• WHAT YOU ARE ASKED TO DO:
Beginning with the line that contains "The width and", print each line to the end of the data exactly. Omit the pictures.

Entries taken from a collection:

▬▬▬▬▬▬▬▬▬▬

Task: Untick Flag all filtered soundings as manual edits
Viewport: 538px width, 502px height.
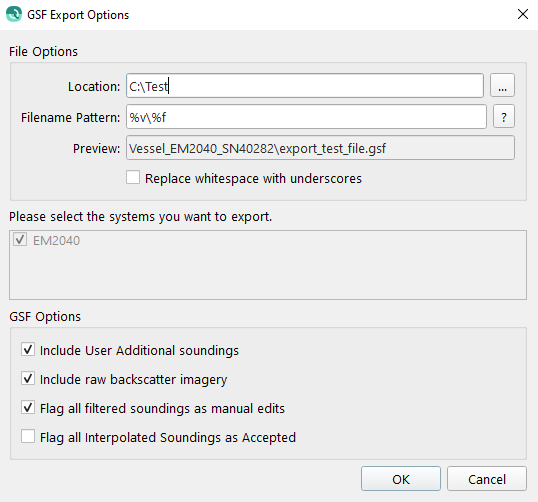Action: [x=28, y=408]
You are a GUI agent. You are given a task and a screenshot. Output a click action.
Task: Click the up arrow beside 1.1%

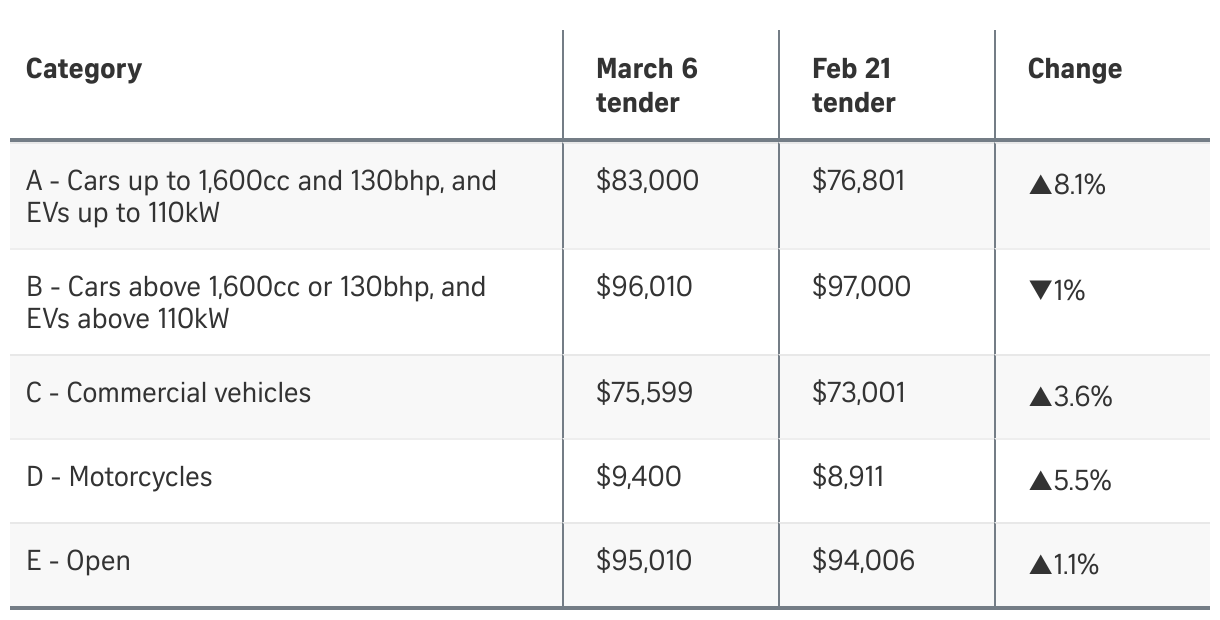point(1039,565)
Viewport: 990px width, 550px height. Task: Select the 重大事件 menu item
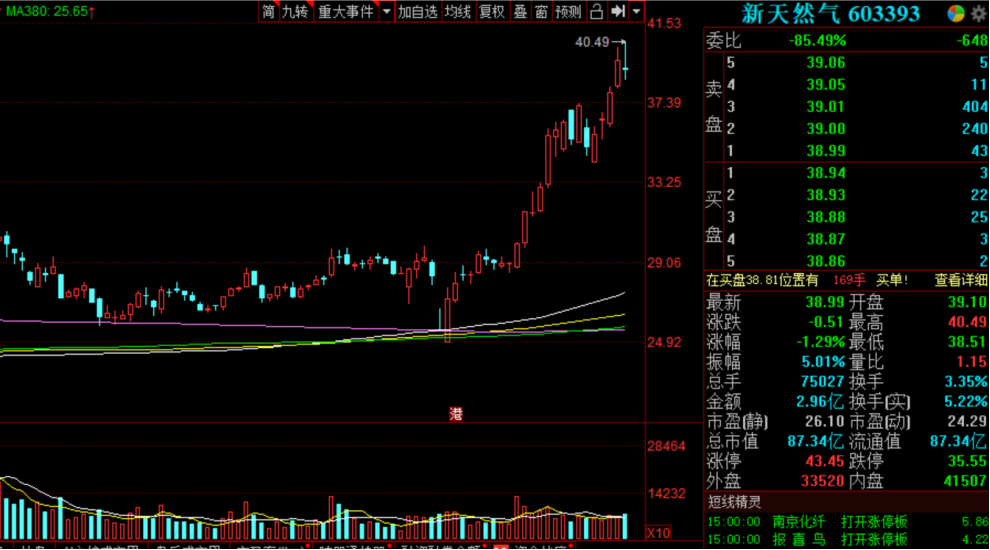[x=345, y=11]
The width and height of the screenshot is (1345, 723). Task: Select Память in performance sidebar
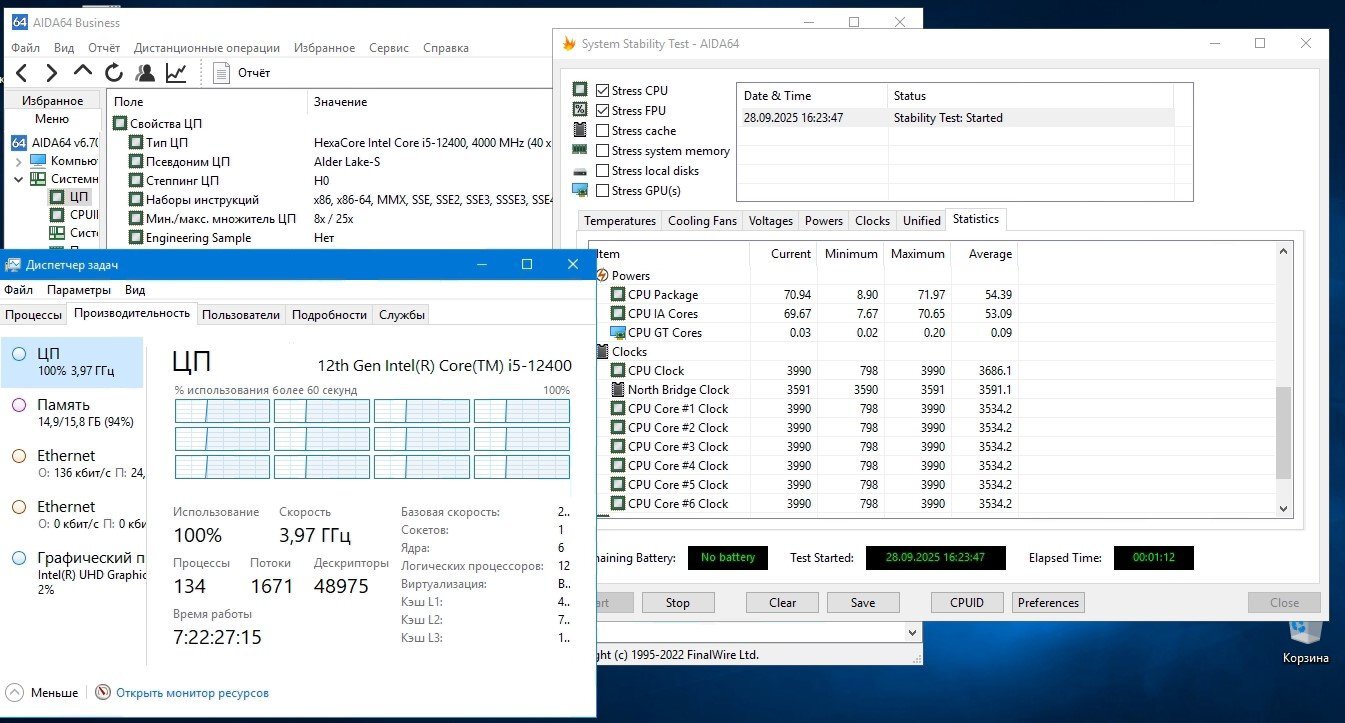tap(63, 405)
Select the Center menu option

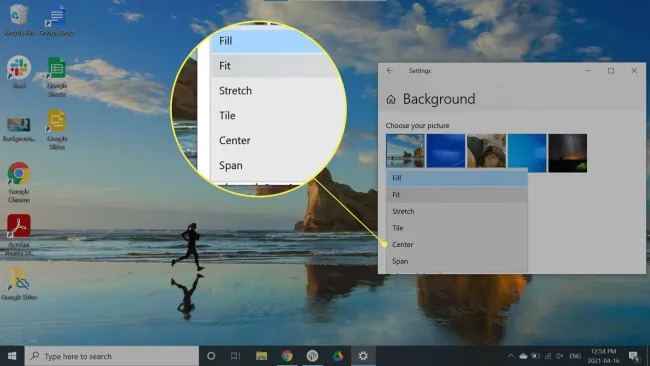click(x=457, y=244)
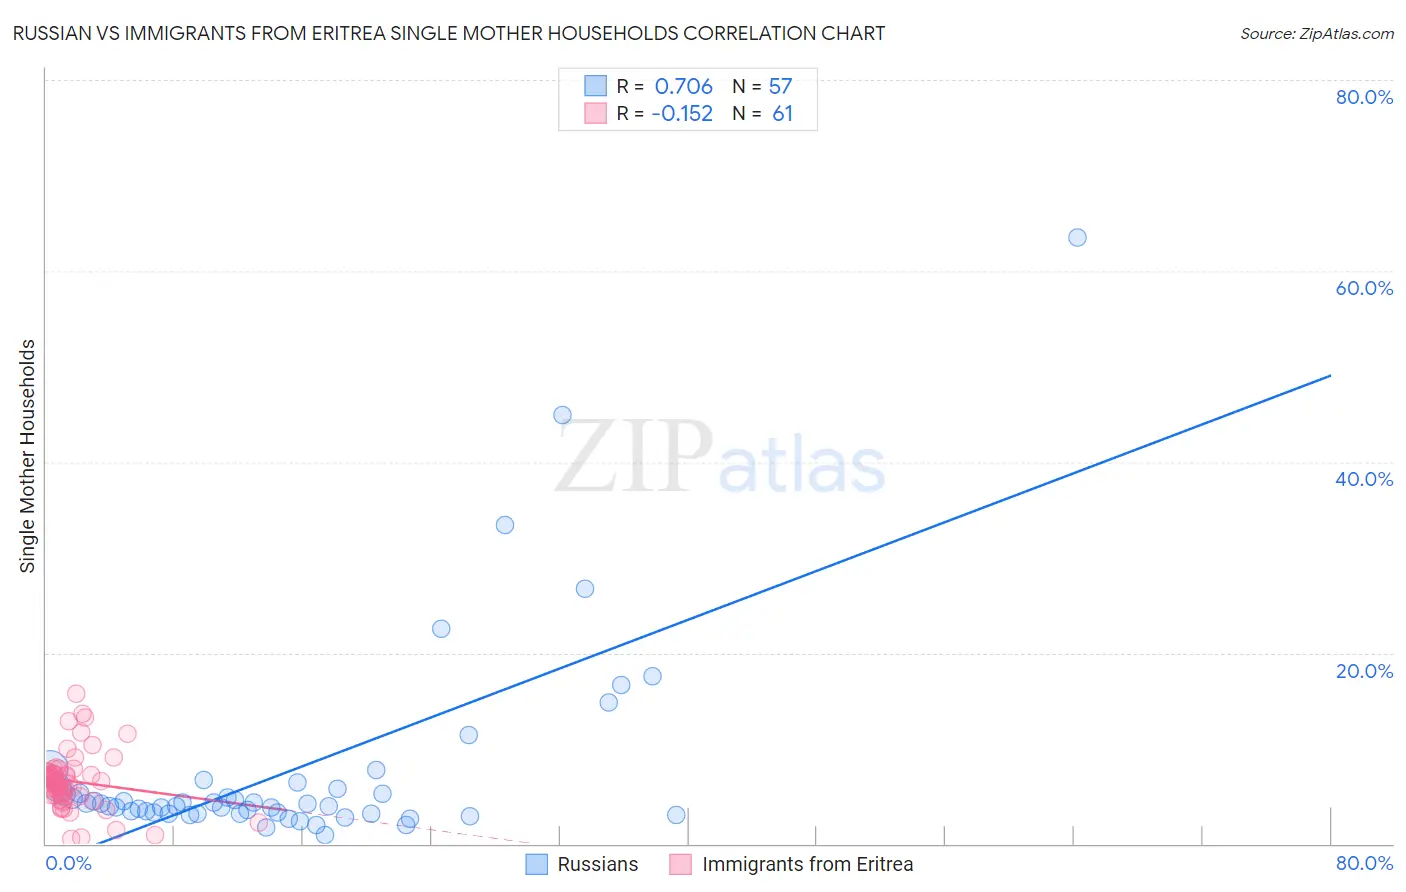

▬▬▬▬▬▬▬▬▬▬

• WORKED SOLUTION:
The width and height of the screenshot is (1345, 723). Task: Select Память in performance sidebar
tap(63, 405)
Select the Center menu option

click(x=457, y=244)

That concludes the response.